Goal of the exercise:
Would you output the entries below only from the line containing "Насекомые в ресторанах, кафе (152, 1488)" through the line containing "Как подготовить квартиру", exactly as they stand and with both ends included?
Data for this exercise: Begin
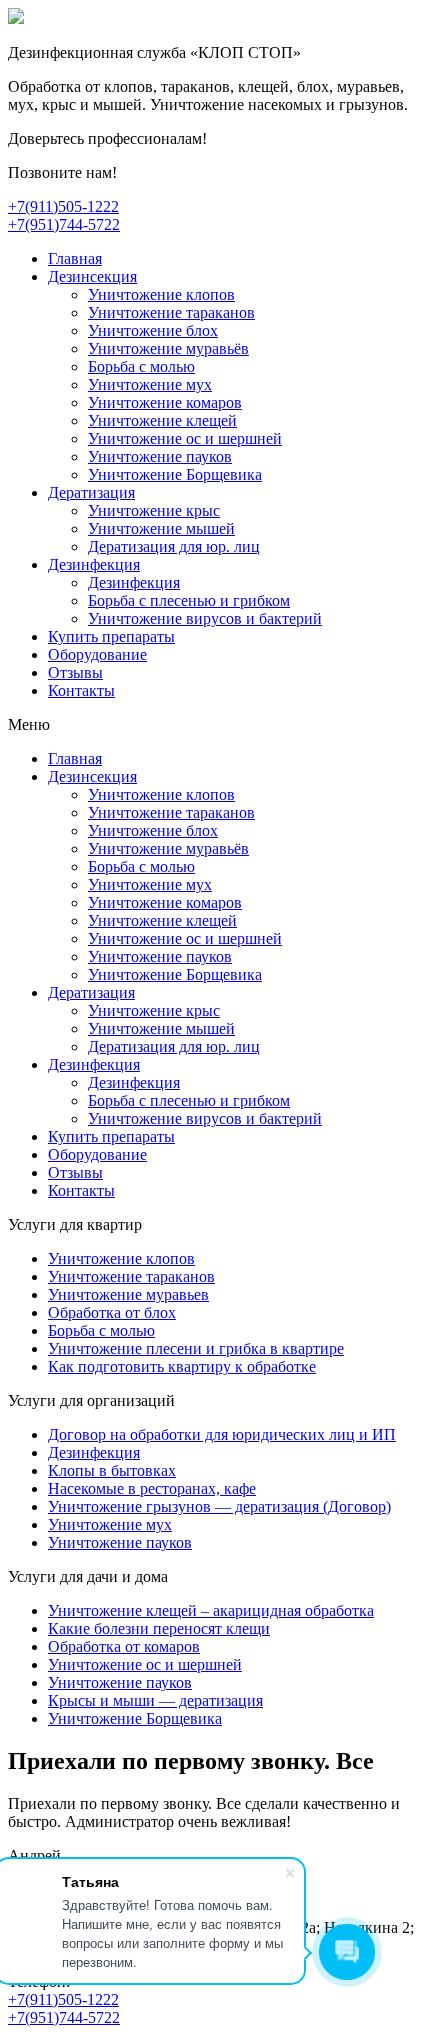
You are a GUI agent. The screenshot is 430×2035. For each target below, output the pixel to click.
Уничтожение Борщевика (175, 474)
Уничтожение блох (153, 330)
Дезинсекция (92, 276)
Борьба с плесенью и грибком (189, 600)
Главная (75, 258)
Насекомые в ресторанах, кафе (152, 1488)
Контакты (81, 690)
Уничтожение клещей (162, 420)
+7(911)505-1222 (63, 206)
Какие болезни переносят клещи (159, 1628)
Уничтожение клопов (161, 294)
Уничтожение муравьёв (168, 348)
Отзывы (75, 672)
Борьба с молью (141, 366)
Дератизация (91, 492)
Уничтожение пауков (160, 456)
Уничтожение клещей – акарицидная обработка (211, 1610)
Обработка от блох (112, 1312)
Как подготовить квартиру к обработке (182, 1366)
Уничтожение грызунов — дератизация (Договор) (219, 1506)
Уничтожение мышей (161, 528)
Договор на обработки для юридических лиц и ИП (222, 1434)
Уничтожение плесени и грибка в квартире (196, 1348)
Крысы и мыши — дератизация (155, 1700)
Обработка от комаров (124, 1646)
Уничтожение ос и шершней (185, 438)
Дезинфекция (94, 564)
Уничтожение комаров (165, 402)
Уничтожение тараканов (171, 312)
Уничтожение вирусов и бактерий (205, 618)
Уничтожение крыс (154, 510)
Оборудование (97, 654)
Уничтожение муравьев (128, 1294)
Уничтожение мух (150, 384)
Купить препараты (111, 636)
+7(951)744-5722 (64, 224)
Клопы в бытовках (112, 1470)
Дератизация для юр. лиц (174, 546)
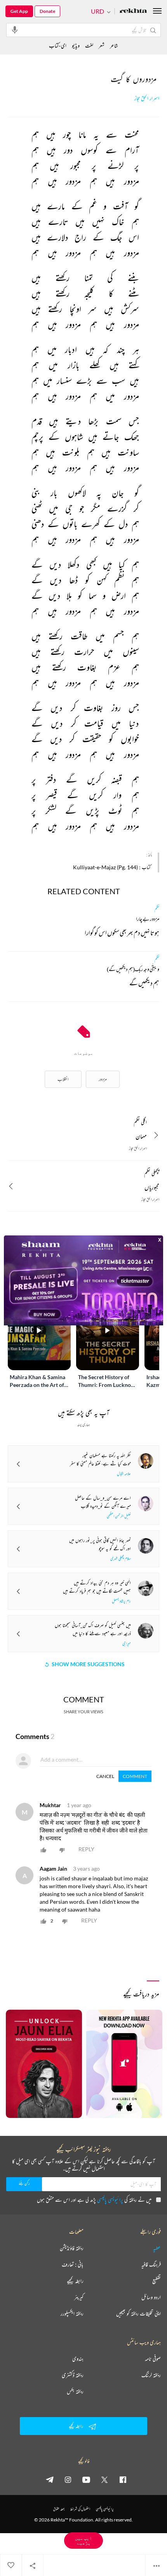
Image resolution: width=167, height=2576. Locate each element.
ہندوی (78, 2359)
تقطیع (156, 2281)
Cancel (105, 1776)
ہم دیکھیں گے (144, 984)
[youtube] (86, 2479)
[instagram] (68, 2479)
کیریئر (79, 2297)
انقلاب (63, 1079)
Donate (47, 11)
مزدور (103, 1079)
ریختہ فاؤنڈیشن (72, 2248)
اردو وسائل (151, 2297)
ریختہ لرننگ (151, 2375)
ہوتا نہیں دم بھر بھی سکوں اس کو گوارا (122, 934)
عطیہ (157, 2248)
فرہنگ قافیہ (151, 2264)
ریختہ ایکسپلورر (72, 2313)
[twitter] (104, 2479)
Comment (135, 1776)
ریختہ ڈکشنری (73, 2375)
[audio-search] (15, 29)
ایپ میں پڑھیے (83, 2540)
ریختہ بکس (75, 2391)
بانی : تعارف (73, 2264)
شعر (101, 45)
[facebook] (123, 2479)
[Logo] (133, 11)
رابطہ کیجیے (75, 2281)
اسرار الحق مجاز (146, 98)
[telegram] (49, 2479)
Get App (19, 11)
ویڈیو (76, 45)
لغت (89, 45)
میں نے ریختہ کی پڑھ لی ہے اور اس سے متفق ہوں (94, 2199)
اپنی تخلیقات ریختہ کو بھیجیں (138, 2313)
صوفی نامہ (153, 2359)
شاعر (114, 45)
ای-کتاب (57, 45)
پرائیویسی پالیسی (110, 2199)
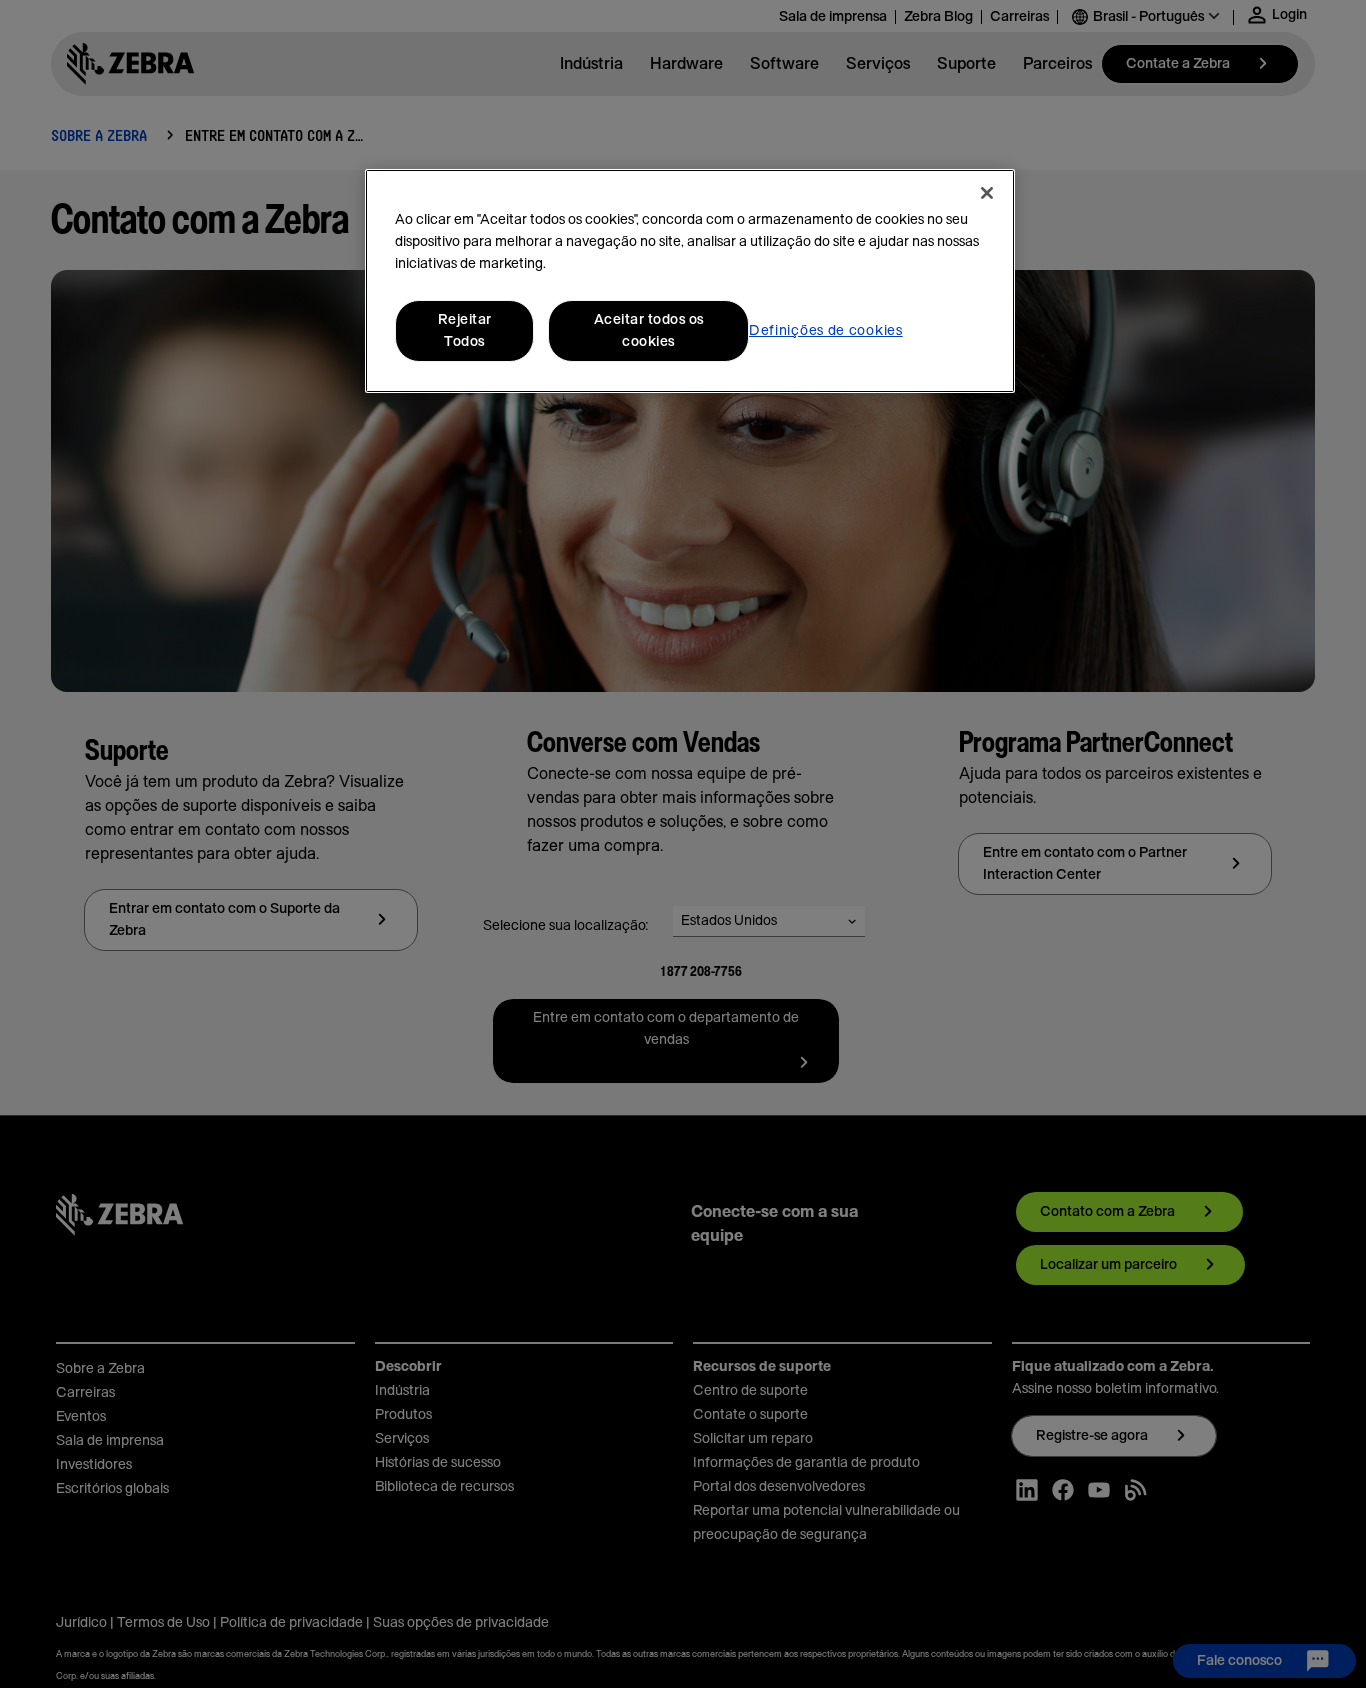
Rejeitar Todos (465, 331)
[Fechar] (987, 193)
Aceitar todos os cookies (649, 331)
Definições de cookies (826, 331)
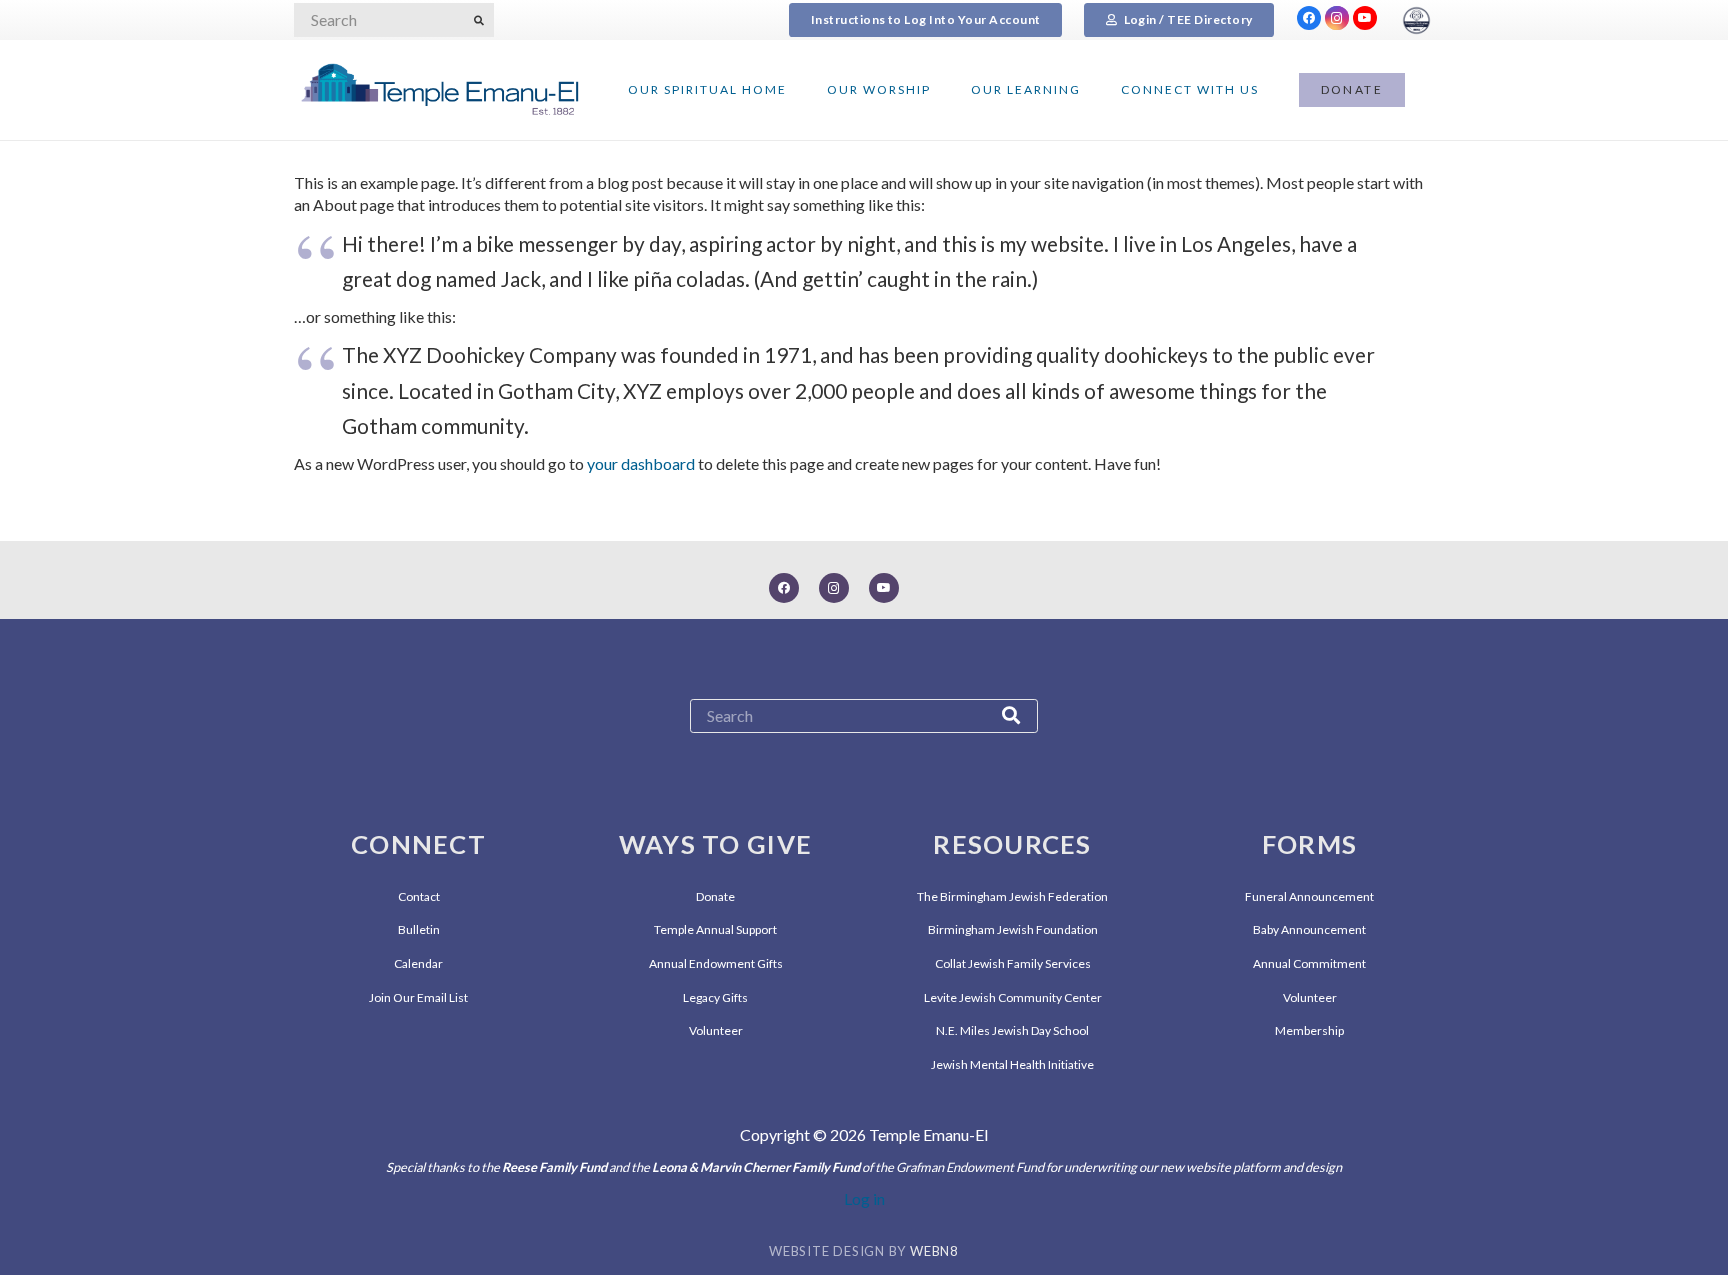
Data for this exercise: End
Solved exercise:
Насекомые в ресторанах, кафе (152, 1488)
Контакты (81, 690)
Уничтожение клещей (162, 420)
+7(911)505-1222 (63, 206)
Какие болезни переносят клещи (159, 1628)
Уничтожение клопов (161, 294)
Уничтожение муравьёв (168, 348)
Отзывы (75, 672)
Борьба с молью (141, 366)
Дератизация (91, 492)
Уничтожение пауков (160, 456)
Уничтожение клещей – акарицидная обработка (211, 1610)
Обработка от блох (112, 1312)
Как подготовить квартиру к обработке (182, 1366)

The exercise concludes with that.